Les graphiques ci-dessous (cliquer pour agrandir) montrent la tendance des individus adultes sur la période 1999-2018, le signe (+) indique une tendance croissante, le signe (-) une tendance décroissante, le signe (*) un caractère statistiquement significatif (*p <0.05, **p <0.01, ***p<0.001).


On observe donc dans ce graphique, et pour les résultats significatifs, une tendance à la hausse de deux salmonidés (truite, saumon), d’un rhéophile (spirlin) et de trois exotiques (aspe, gobie, silure), une tendance à la baisse de neuf espèces communes et/ou limnophiles (brème, brème bordelière, gardon, rotengle, carpe, tanche, goujon, perche, ablette) ainsi que d’un migrateur (anguille).

Discussion
Les analyses faites sur la Meuse sont contemporaines de la mise en œuvre de la directive cadre européenne sur l’eau 2000, un train de réformes visant à améliorer l’état chimique, physique et biologique de l’eau, ainsi que sa connectivité.
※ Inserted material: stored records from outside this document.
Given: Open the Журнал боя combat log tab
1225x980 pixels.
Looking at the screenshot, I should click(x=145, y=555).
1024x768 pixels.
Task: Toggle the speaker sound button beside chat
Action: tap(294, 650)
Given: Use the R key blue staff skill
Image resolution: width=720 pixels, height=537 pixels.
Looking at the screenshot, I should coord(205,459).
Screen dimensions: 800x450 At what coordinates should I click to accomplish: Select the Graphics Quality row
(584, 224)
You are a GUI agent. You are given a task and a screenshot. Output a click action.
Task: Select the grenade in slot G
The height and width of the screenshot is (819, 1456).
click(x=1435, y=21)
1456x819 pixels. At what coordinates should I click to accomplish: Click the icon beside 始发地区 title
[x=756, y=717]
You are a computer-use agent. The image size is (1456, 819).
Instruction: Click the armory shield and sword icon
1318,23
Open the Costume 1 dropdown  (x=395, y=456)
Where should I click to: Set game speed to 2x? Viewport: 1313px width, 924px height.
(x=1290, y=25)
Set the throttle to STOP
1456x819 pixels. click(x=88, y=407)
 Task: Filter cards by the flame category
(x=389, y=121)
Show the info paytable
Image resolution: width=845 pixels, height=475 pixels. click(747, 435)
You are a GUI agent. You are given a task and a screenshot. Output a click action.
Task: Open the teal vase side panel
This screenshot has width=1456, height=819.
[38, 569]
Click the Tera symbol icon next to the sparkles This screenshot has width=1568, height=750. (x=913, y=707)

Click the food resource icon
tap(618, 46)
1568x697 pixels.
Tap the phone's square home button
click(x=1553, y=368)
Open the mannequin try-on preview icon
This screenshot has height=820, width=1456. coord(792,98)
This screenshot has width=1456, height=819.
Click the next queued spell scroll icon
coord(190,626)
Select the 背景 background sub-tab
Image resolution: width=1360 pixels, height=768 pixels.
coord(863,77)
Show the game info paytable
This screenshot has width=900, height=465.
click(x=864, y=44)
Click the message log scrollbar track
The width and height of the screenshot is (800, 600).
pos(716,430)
On ne peut pas dire que les mesures des chercheurs à Lixhe sont encourageantes. Pour quelques espèces endémiques montrant une amélioration – surtout deux salmonidés –, de nombreuses autres sont en régression et les espèces exotiques s’installent sur le cours d’eau. L’arrivée de ces espèces exotiques signalent aussi que la connectivité à l’Anthropocène ne sera pas le retour à un état de référence des rivières du temps passé, mais plus probablement une évolution vers de nouveaux peuplements et de nouveaux assemblages biologiques. Ce qui pose question quand le gestionnaire parle de "restaurer la nature" pour justifier son action. Car restaurer signifie revenir à un état ancien, mais ce n'est pas le cas.